▶ [Consigne 1]: Recopiez à l'identique les lignes des enregistrements ci-dessous, en commençant à la ligne qui contient « Task: Open 查看所有相片 to view all photos » et en vous arrêtant après celle qui contient « pyautogui.click(x=220, y=875) ». Laissez les images de côté.

:: Extrait du document

Dimanche 13 novembre 2011, Roger Federer a enfin conquis l’un des tout derniers titres qui manquait à son immense palmarès, celui du master de Paris. L’occasion de revenir sur les enjeux philosophiques que son jeu condense.
Âgé de 30 ans, le Suisse propose le palmarès le plus impressionnant de l’histoire du tennis, si ce n’est du sport. Passé professionnel en 1998, il a d’ores et déjà accumulé 16 titres en grand chelem, participé à dix finales consécutives, vingt-trois demi-finales consécutives et vingt-huit quarts de finale consécutifs dans ces tournois (série en cours pour les quarts de finale). Il remportait ce dimanche son 17ème Master 1000, qu’il faut ajouter au cinq Masters déjà tombés dans son escarcelle.

::::
:: Données de la tâche

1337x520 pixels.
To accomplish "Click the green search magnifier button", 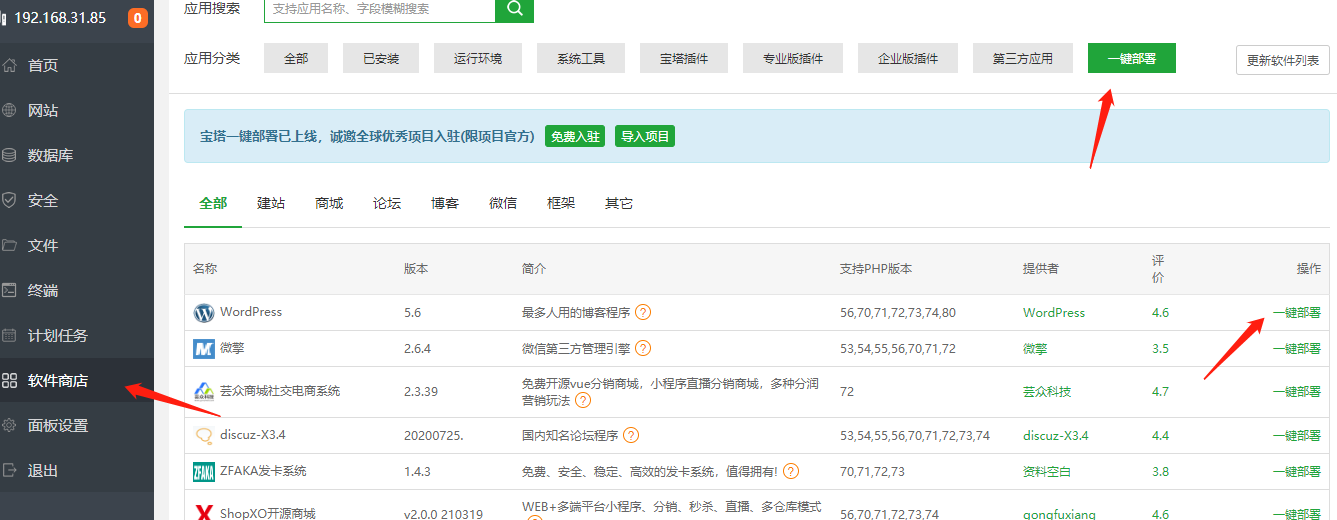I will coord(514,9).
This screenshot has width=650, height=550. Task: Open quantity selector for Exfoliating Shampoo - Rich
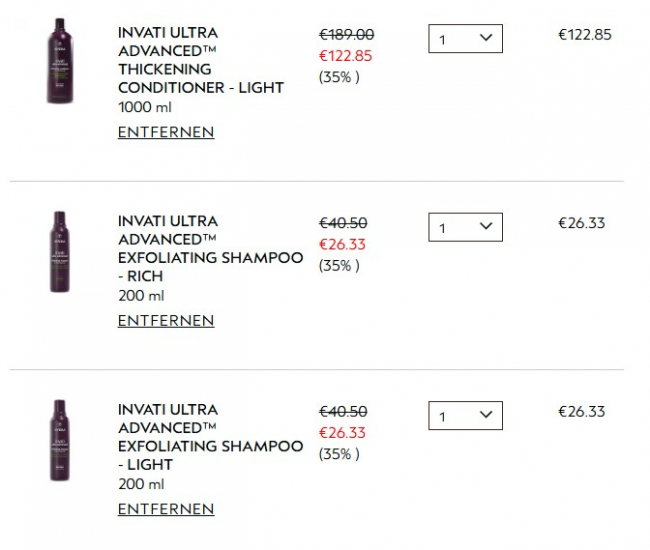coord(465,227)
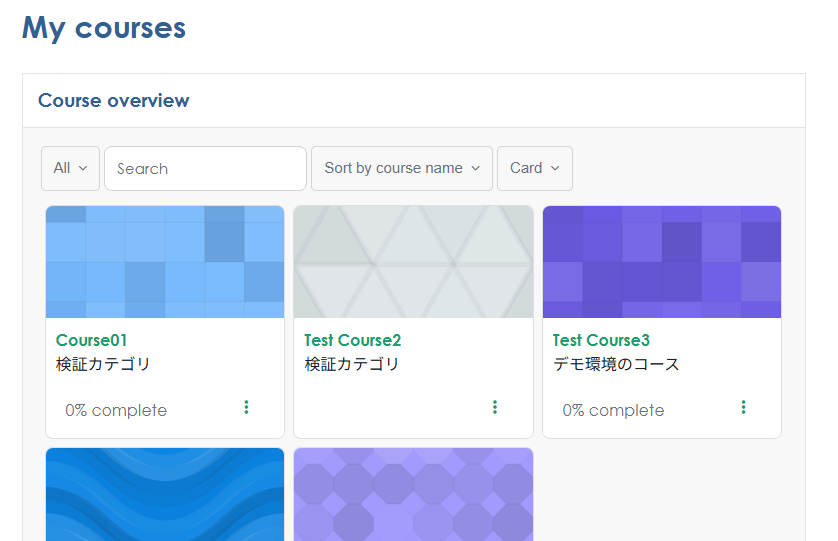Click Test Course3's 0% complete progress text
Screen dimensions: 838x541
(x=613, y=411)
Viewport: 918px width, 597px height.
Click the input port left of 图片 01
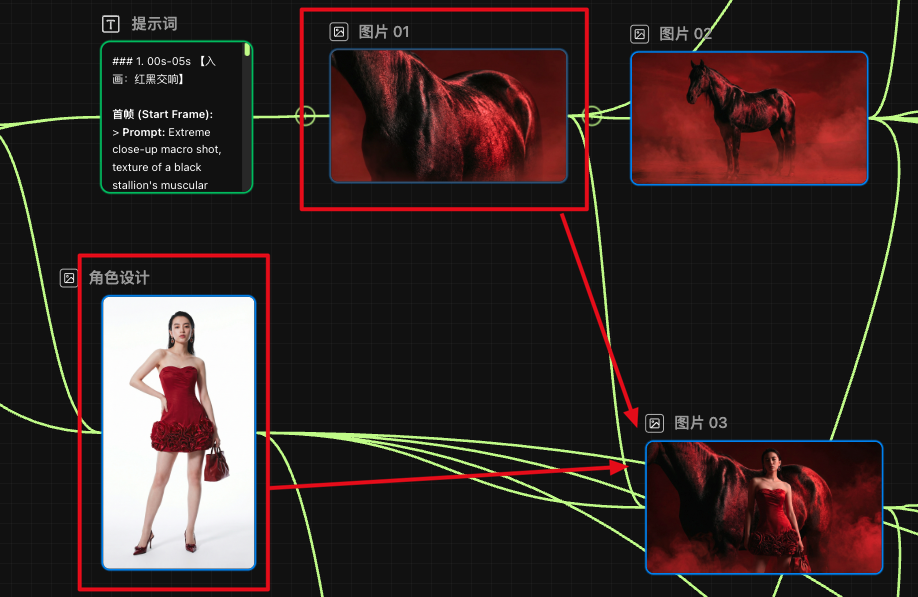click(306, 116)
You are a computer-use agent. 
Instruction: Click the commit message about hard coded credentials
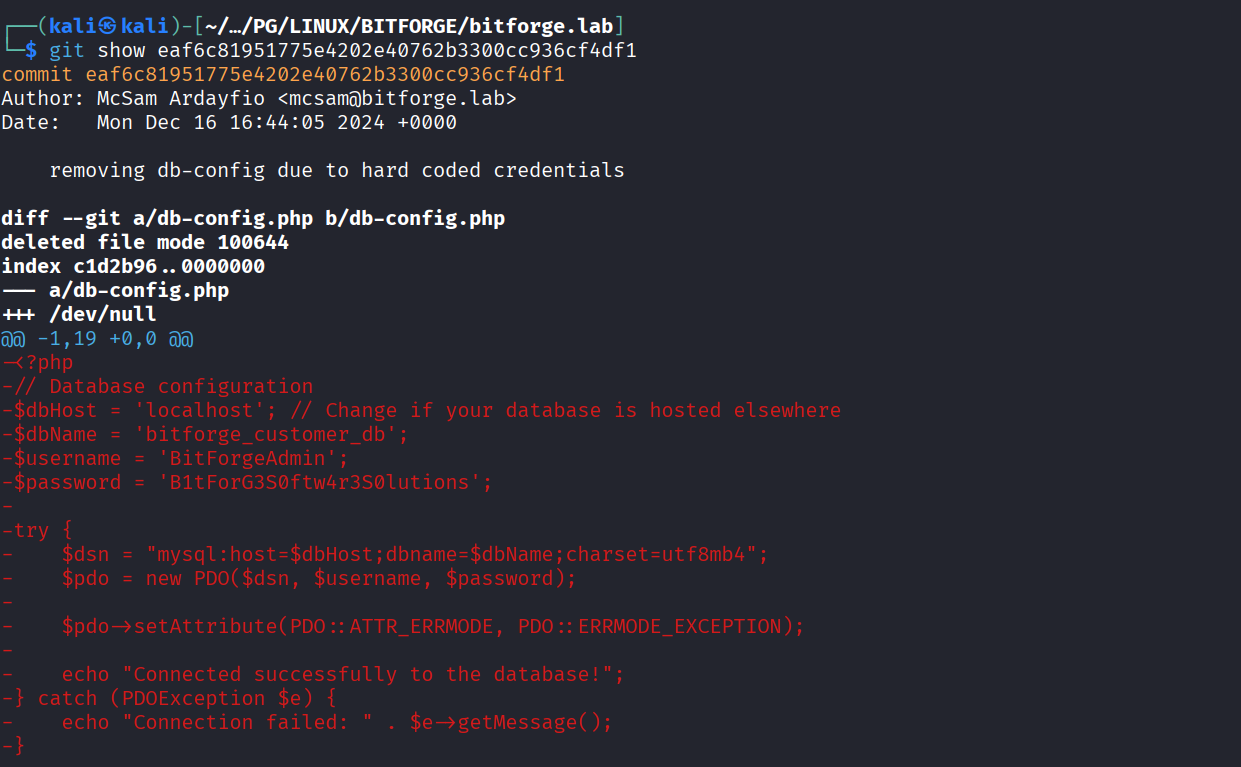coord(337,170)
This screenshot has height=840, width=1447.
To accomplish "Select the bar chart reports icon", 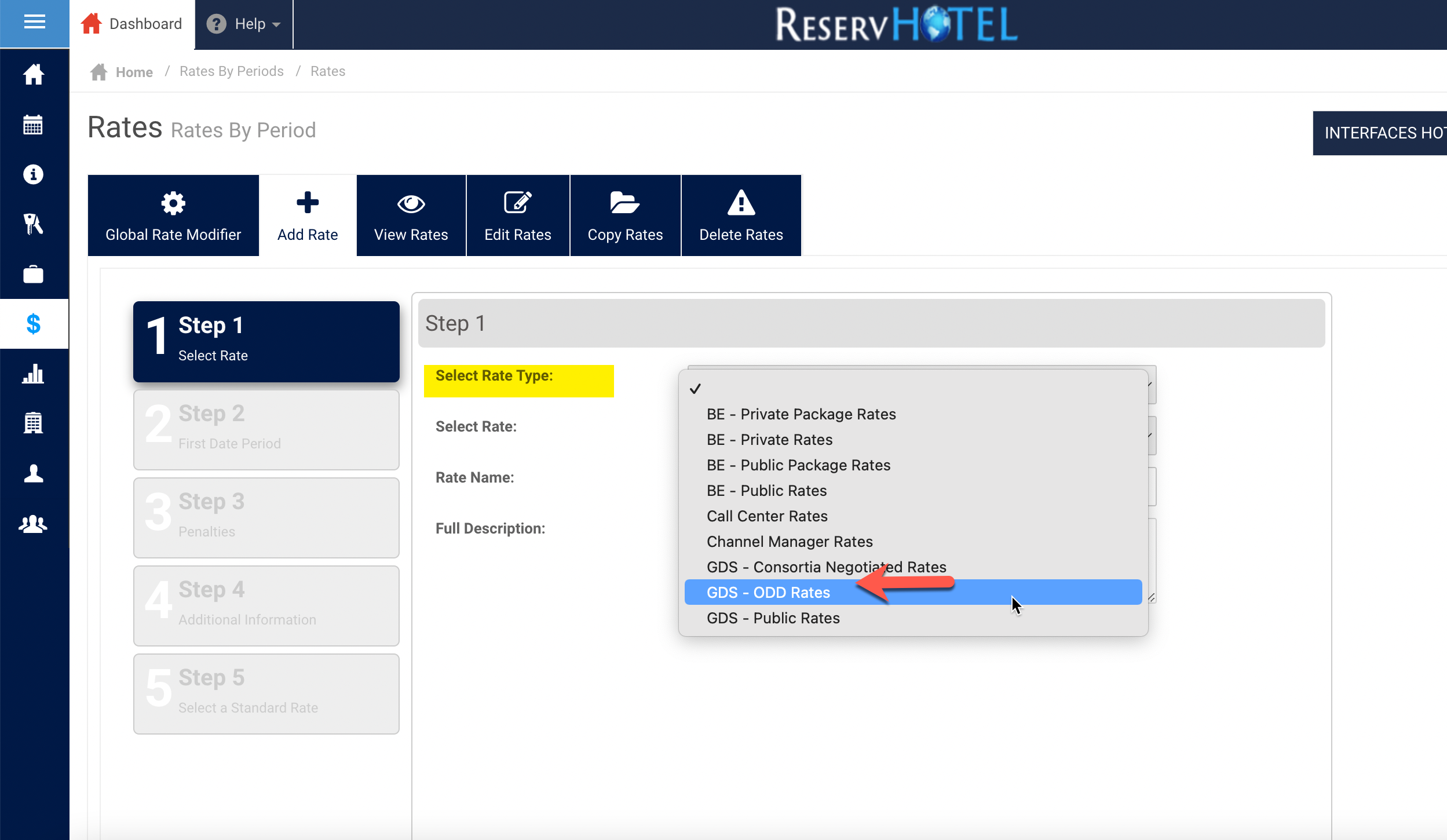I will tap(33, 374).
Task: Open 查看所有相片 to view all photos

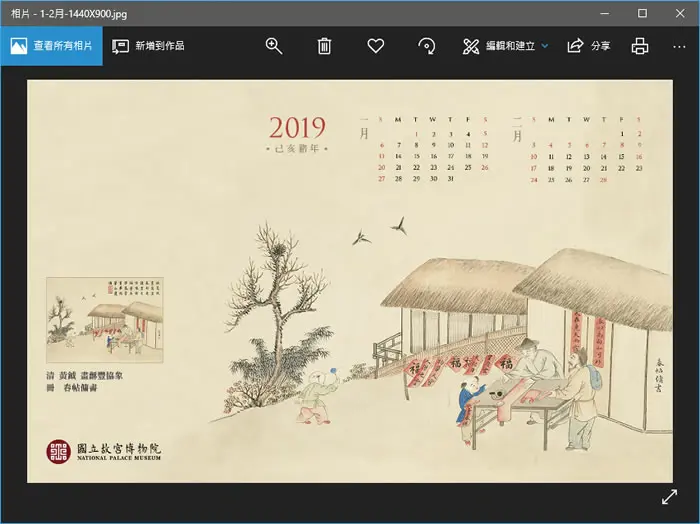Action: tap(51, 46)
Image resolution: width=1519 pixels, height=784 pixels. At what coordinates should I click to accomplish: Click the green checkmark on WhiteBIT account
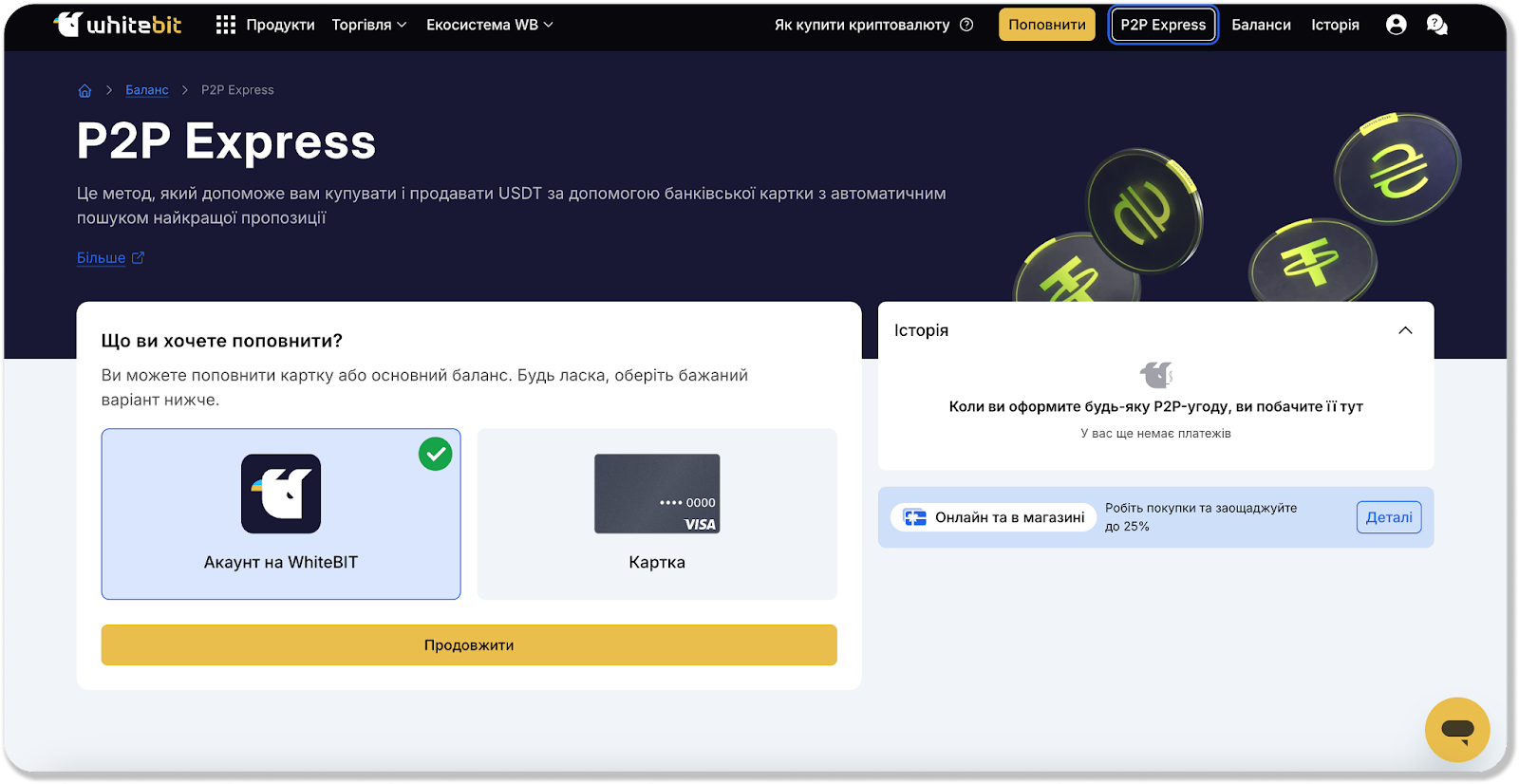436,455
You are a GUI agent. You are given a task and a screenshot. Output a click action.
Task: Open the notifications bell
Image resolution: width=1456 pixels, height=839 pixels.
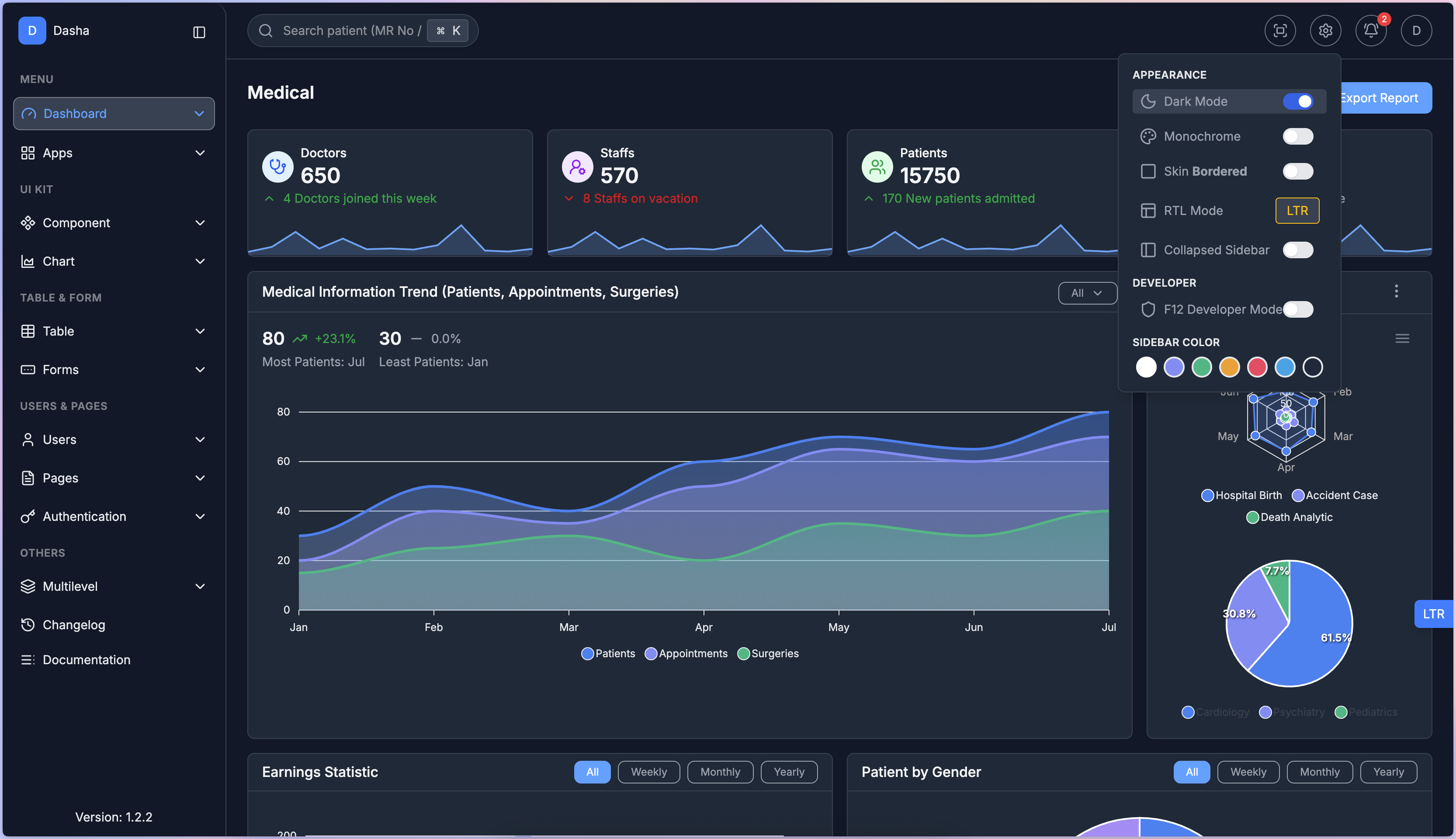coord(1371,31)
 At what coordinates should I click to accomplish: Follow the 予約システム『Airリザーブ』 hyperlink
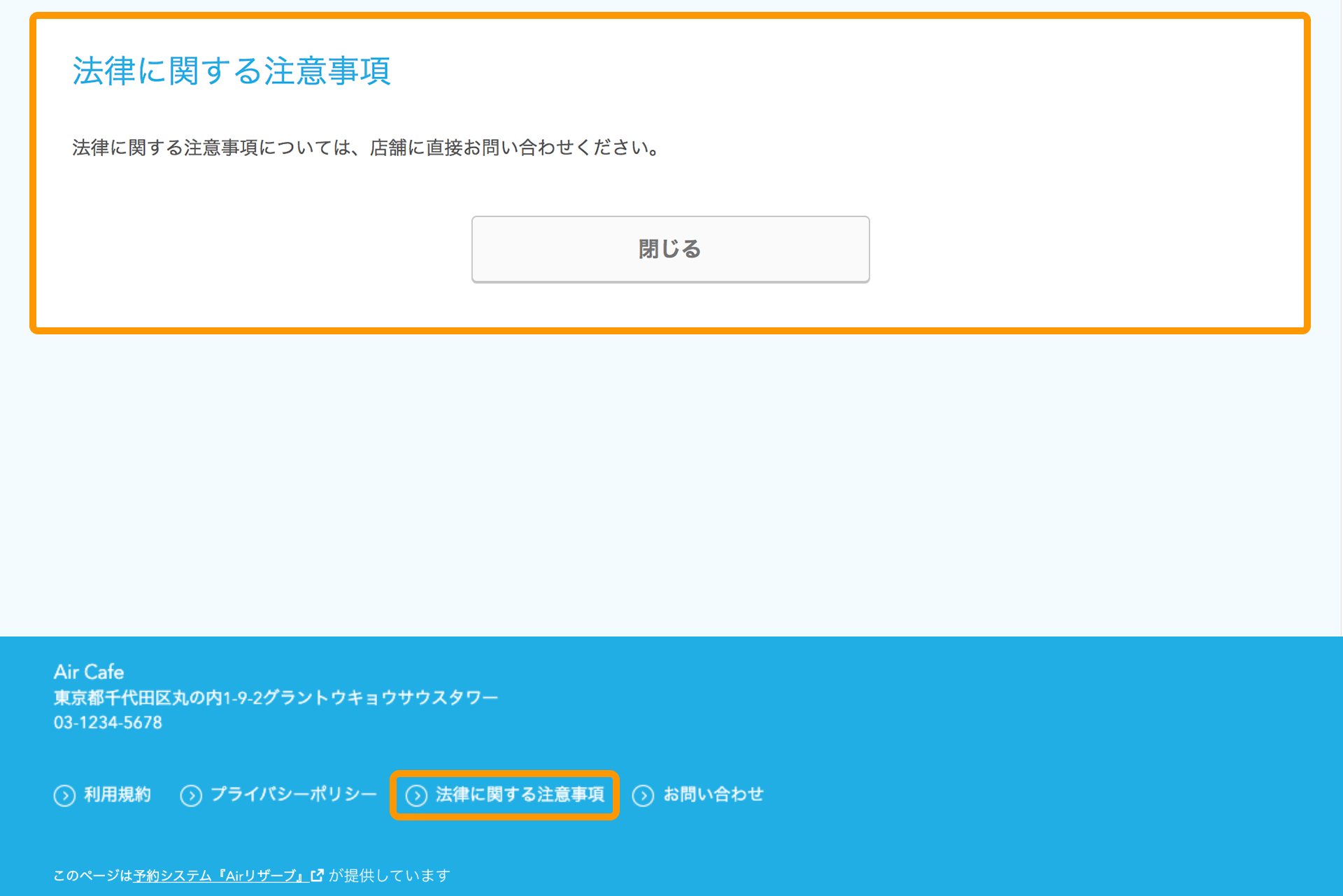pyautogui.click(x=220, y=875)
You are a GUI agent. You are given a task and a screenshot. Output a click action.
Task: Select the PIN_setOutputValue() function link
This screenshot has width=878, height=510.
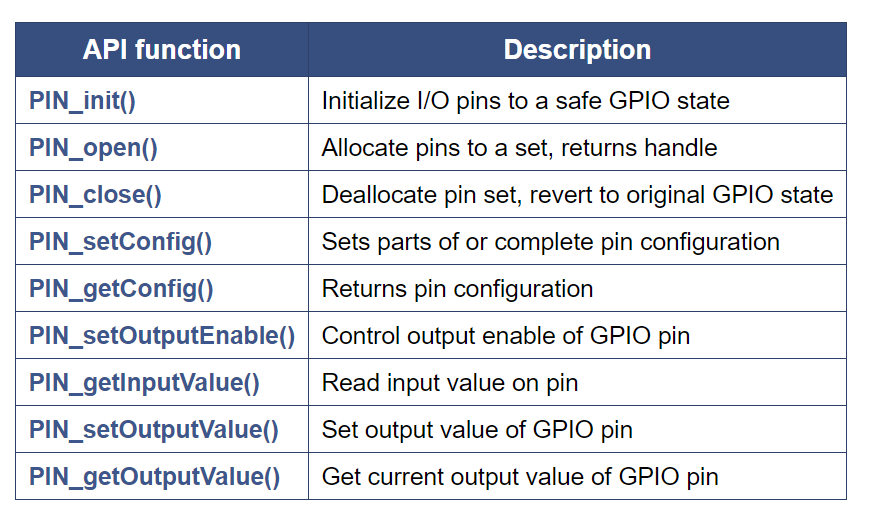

::::

▶ [Consigne 2]: Rédigez la suite du texte sur le palmarès de Roger Federer, à partir de sa dernière phrase.

▶ [Réponse correcte 1]:
Task: Open 查看所有相片 to view all photos

Action: tap(51, 46)
Image resolution: width=1519 pixels, height=784 pixels. At what coordinates should I click to accomplish: Click the green checkmark on WhiteBIT account
436,455
You are a GUI agent. You are given a task and a screenshot. Output a click action.
Task: Open the notifications bell
Image resolution: width=1456 pixels, height=839 pixels.
coord(1371,31)
 At what coordinates should I click to accomplish: Follow the 予約システム『Airリザーブ』 hyperlink
pyautogui.click(x=220, y=875)

▶ [Réponse correcte 2]:
Phénoménologie
Voir Federer jouer procure une impression spéciale. Indécis, indifférent et lourd, encombré de choses vaines et banales, le temps s’arrête quand Federer, fier dans sa démarche léonine, s’introduit lentement dans l’arène. Une réévaluation se produit soudainement, le temps change. En action, fluide et harmonieuse, sa gestuelle dégage une grâce égale à certains des meilleurs ballets de danse. Aérien, Federer semble ne laisser aucune trace sur la trace quand il joue, il survole le court, caresse le sol. Chorégraphiques, ses mouvements ne donnent jamais l’impression laborieuse de heurts qui caractérise le tennis moderne ; ils confinent au contraire à une élégance, à une délicatesse subtile qui s’imprime dans les sphères éthérées de l’imagination, où les séquences perceptives renaissent et repassent.
La présence de Federer sur un court – son mode d’être – ne semble jamais en déficit, prise à défaut, illégitime ou gênante. Une sorte de silence démonstratif l’entoure : Federer condense dans son sillage l’ensemble des données de l’espace qui l’environnent, les arbitre et les distribue, les déplace et les arrange. A son entrée sur le terrain, au bruit souple et fin qui indique sa frappe de balle, aux accélérations subreptices qui soudainement animent son bras, un vertige saisissant s’immisce dans les perceptions et invariablement soulève le cœur : prestidigitateur, Federer contrôle même votre souffle.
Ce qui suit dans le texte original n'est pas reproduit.